Task to carry out :: Look through the entries below. Report each line that has the word "with" in it.
====== Exercise input ======
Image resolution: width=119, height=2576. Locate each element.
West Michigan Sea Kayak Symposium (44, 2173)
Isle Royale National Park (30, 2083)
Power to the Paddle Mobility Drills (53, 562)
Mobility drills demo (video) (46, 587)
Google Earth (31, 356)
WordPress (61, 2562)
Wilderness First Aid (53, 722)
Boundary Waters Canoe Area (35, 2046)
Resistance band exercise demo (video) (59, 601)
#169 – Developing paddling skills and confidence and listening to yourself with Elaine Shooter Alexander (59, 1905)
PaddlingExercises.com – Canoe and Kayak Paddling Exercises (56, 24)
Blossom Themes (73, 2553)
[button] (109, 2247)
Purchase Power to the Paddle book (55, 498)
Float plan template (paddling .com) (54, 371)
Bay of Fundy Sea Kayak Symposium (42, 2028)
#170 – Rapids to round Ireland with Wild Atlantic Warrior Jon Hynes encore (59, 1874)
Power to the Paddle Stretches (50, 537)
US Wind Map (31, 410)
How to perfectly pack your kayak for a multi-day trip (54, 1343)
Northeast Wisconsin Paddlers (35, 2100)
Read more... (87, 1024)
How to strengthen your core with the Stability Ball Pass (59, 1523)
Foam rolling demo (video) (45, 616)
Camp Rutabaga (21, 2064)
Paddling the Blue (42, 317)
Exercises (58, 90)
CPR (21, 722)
======
Problem solution ::
#169 – Developing paddling skills and confidence and listening to yourself with Elaine Shooter Alexander (59, 1905)
#170 – Rapids to round Ireland with Wild Atlantic Warrior Jon Hynes encore (59, 1874)
How to strengthen your core with the Stability Ball Pass (59, 1523)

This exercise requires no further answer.